----- SUPPLIED MATERIAL -----
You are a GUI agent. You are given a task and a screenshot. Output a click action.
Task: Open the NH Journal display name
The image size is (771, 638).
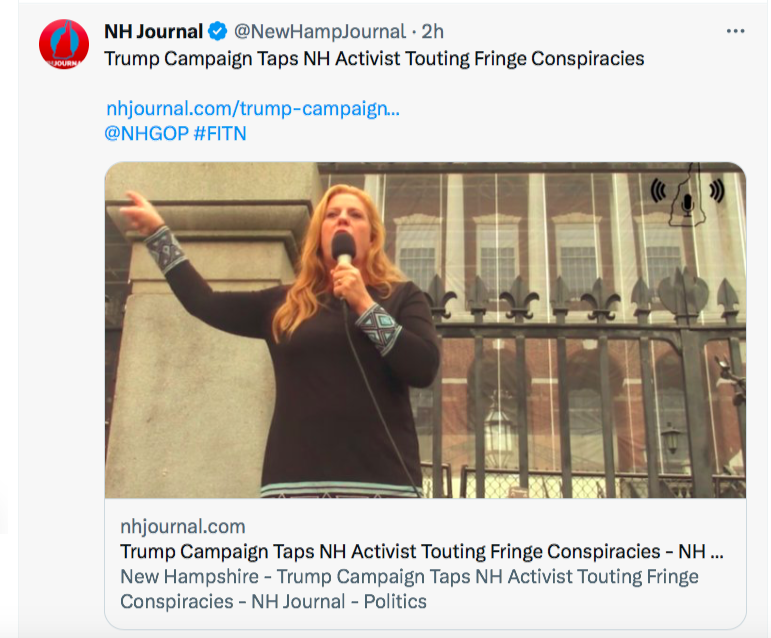(x=153, y=32)
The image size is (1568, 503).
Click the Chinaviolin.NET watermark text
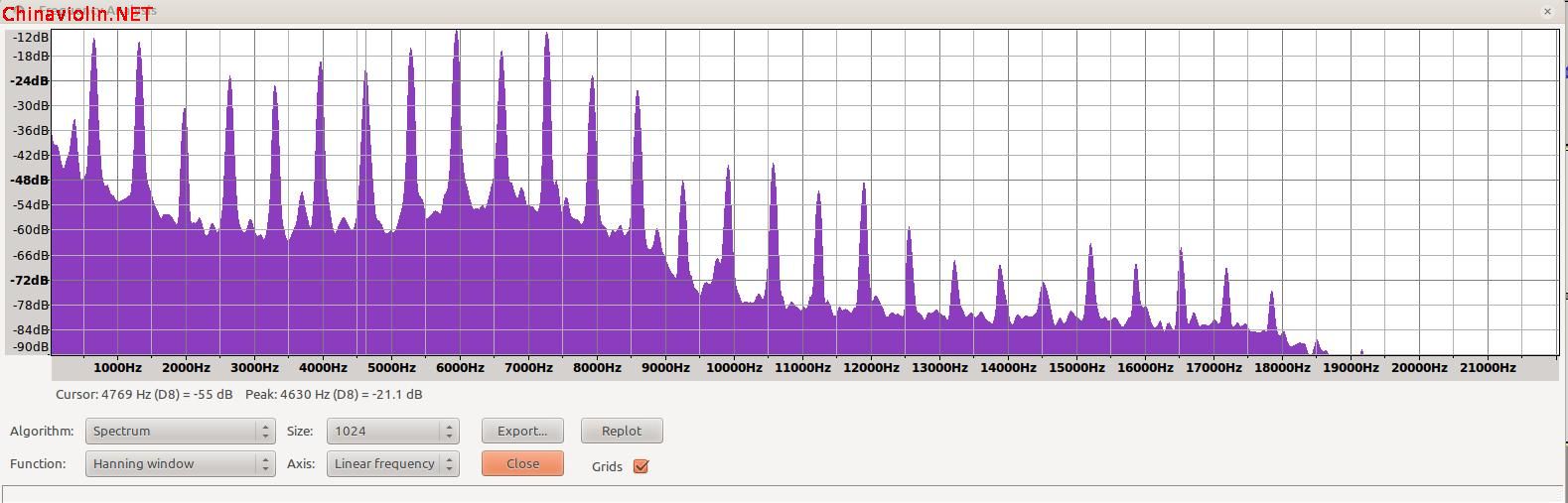coord(77,13)

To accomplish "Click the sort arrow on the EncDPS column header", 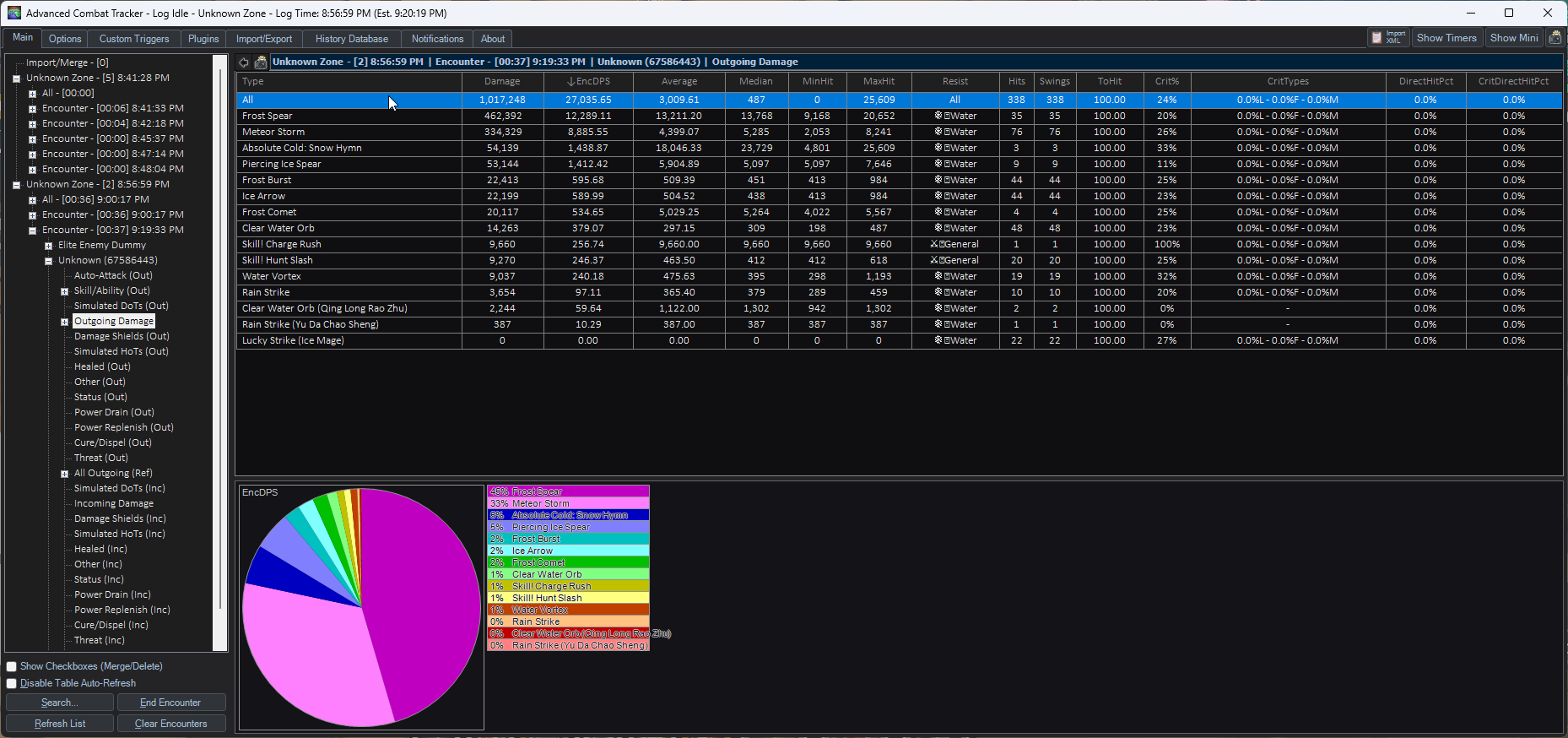I will coord(570,82).
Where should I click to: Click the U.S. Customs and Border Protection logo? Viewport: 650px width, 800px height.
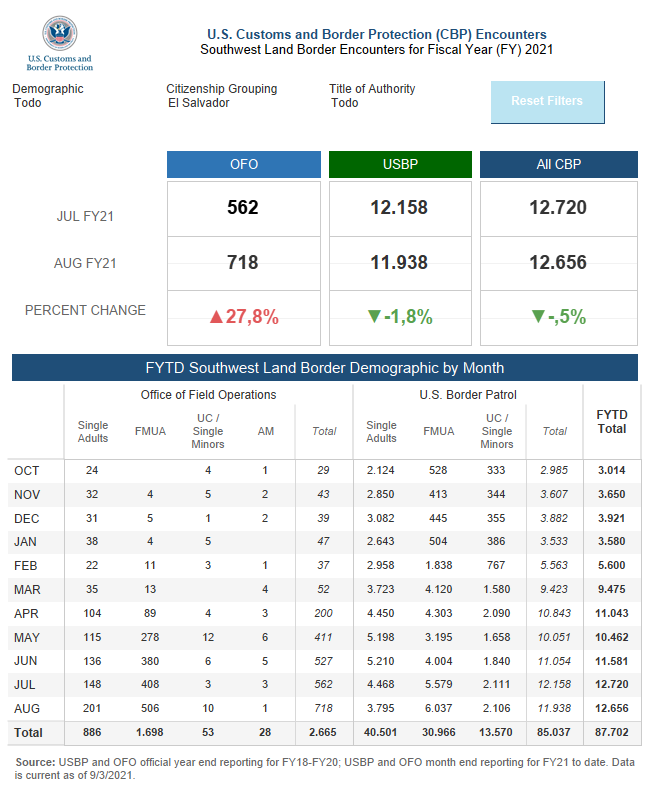tap(59, 43)
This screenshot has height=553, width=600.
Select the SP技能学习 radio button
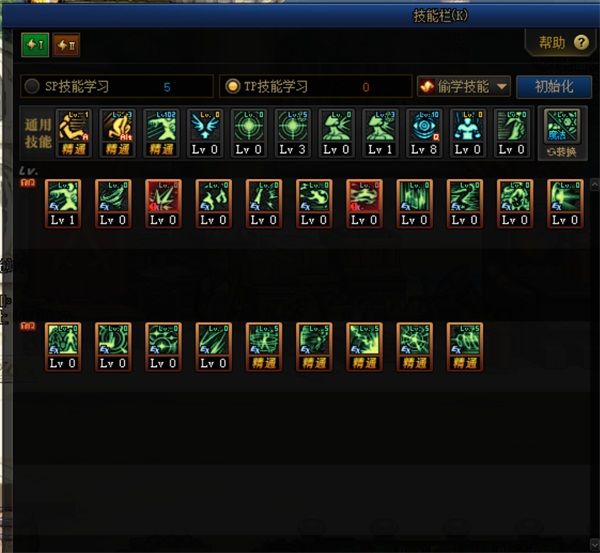(32, 86)
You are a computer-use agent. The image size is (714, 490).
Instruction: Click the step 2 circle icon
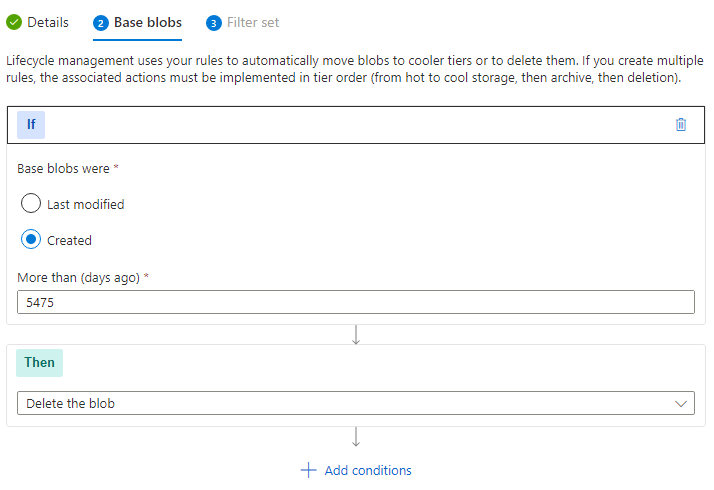tap(100, 23)
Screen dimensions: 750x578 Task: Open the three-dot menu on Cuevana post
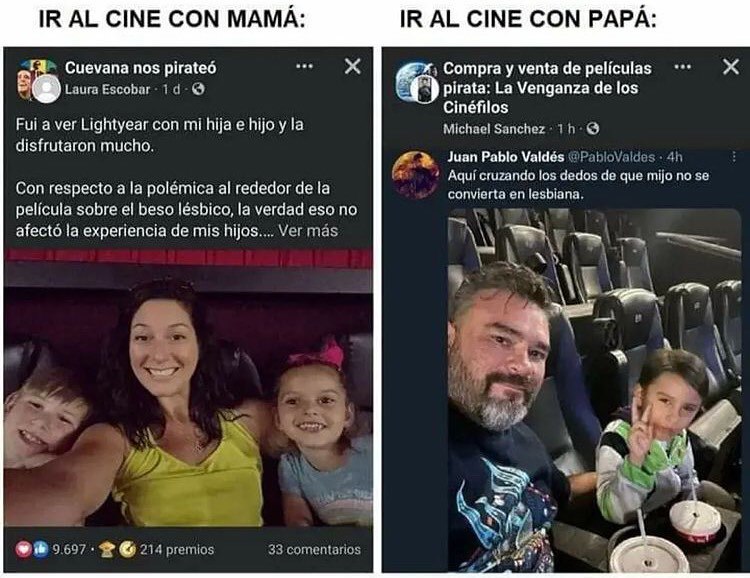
-----
### TRY IT
Please write out the material from the line containing "You are a computer-use" to its final line, both inclusive, exactly as it appears; pictures are not part of the copy.

### OUTPUT FOR THIS TASK
You are a computer-use agent. The image size is (714, 490).
Instruction: Click the step 2 circle icon
tap(100, 23)
Screen dimensions: 750x578 Task: Open the three-dot menu on Cuevana post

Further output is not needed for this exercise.